● **EXCERPT PROVIDED**

****

Re: RFR: 8309130: x86_64 AVX512 intrinsics for Arrays.sort methods (int, long, float and double arrays) [v42]

Quan Anh Mai Fri, 13 Oct 2023 22:07:29 -0700

On Sat, 14 Oct 2023 03:21:52 GMT, himichael <d...@openjdk.org> wrote:


>>> my question is that this feature should improve performance several times, 
>>> but it doesn't look like there's much difference between open jdk 22.19 and 
>>> jdk 8. is there a problem with my configuration ?
>> 
>> Hello @himichael,
>> 
>> Using your code snippet, please see the output below using the latest JDK 
>> and JDK 20 (which does not have AVX512 sort):
>> 
>> JDK 20 (without AVX512 sort): 
>> `java 
>> -XX:CompileCommand=CompileThresholdScaling,java.util.DualPivotQuicksort::sort,0.0001
>>  -XX:-TieredCompilation JDKSort `
>> 
>> elapse time -> **7501 ms**
>> 
>> ------------------------------
>> JDK 22 (with AVX512 sort)
>> `java 
>> -XX:CompileCommand=CompileThresholdScaling,java.util.DualPivotQuicksort::sort,0.0001
>>  -XX:-TieredCompilation JDKSort`
>> elapse time -> **1607 ms**
>> 
>> It shows 4.66x speedup.
>
>> > my question is that this feature should improve performance several times, 
>> > but it doesn't look like there's much difference between open jdk 22.19 
>> > and jdk 8. is there a problem with my configuration ?

****

[Stored dataset items]
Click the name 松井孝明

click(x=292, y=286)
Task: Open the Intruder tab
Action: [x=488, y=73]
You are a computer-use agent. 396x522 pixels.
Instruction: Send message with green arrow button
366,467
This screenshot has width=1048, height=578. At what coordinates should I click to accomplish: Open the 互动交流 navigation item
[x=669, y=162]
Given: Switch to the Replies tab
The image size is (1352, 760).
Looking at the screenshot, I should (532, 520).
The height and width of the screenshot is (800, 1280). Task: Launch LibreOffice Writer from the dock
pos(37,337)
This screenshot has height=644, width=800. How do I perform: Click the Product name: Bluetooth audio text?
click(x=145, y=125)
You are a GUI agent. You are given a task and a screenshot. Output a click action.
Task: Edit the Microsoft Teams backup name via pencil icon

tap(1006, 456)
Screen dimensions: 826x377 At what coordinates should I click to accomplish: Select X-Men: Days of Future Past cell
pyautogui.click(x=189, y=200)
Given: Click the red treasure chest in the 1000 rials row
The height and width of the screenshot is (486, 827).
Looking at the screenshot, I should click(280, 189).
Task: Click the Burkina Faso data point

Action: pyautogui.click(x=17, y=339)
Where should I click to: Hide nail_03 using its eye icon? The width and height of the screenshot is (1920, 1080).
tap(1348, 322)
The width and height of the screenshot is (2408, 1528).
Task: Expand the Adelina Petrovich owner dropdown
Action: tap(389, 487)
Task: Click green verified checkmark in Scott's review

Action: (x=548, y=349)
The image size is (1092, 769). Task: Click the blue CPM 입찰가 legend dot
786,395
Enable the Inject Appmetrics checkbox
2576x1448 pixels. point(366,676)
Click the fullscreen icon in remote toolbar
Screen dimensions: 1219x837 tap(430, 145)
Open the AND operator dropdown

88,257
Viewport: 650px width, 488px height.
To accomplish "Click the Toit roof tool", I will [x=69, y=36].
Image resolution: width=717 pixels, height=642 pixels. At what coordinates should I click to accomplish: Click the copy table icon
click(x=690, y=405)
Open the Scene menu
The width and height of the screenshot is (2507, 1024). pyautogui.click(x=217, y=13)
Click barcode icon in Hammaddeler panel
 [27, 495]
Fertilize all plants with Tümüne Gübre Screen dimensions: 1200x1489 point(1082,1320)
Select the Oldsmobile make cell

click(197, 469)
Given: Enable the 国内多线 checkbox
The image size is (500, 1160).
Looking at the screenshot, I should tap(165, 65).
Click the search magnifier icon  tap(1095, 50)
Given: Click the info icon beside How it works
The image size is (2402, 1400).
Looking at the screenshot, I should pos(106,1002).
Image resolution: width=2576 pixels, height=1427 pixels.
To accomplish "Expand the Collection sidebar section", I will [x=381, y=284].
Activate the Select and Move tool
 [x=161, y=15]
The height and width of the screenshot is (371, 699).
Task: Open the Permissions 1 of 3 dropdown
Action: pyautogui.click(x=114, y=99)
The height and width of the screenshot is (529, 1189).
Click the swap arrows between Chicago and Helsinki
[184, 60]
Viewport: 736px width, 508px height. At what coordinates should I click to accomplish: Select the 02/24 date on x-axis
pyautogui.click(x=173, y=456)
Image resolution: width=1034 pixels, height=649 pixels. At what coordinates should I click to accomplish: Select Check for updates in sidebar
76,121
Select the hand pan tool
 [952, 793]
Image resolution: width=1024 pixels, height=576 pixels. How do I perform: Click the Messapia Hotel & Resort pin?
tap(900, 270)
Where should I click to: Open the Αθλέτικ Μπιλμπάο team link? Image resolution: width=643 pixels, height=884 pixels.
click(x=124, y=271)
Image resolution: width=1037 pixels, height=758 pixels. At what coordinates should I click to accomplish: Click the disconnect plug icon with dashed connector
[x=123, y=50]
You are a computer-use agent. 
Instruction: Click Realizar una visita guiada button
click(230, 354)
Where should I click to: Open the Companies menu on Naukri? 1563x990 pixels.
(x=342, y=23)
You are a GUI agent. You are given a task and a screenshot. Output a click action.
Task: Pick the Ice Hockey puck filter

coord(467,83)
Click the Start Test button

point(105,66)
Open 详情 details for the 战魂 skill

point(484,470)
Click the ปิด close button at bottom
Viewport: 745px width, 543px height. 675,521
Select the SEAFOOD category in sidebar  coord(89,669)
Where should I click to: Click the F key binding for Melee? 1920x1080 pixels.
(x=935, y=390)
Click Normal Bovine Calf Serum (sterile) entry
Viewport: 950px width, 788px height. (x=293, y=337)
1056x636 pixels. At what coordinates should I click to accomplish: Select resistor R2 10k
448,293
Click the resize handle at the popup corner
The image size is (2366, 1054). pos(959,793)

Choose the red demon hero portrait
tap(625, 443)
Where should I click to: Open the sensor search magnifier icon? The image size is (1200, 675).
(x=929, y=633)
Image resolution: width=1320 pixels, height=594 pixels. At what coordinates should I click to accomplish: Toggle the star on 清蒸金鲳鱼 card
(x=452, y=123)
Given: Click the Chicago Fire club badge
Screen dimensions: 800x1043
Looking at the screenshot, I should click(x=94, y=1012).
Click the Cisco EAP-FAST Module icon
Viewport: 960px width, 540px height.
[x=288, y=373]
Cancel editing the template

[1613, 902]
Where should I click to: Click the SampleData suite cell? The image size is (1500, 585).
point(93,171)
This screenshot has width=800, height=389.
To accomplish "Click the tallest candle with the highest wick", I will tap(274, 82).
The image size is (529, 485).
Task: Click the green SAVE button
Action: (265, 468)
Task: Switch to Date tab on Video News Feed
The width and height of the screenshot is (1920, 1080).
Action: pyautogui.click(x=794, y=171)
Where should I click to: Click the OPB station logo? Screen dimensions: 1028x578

****

Answer these questions from the thread on AVX512 intrinsics for Arrays.sort:
1. Which JDK version is described as not having AVX512 sort?
2. What elapsed time is reported for JDK 22?
3. What speedup does the comparison show?

● **WORKED SOLUTION**
1. JDK 20
2. 1607 ms
3. 4.66x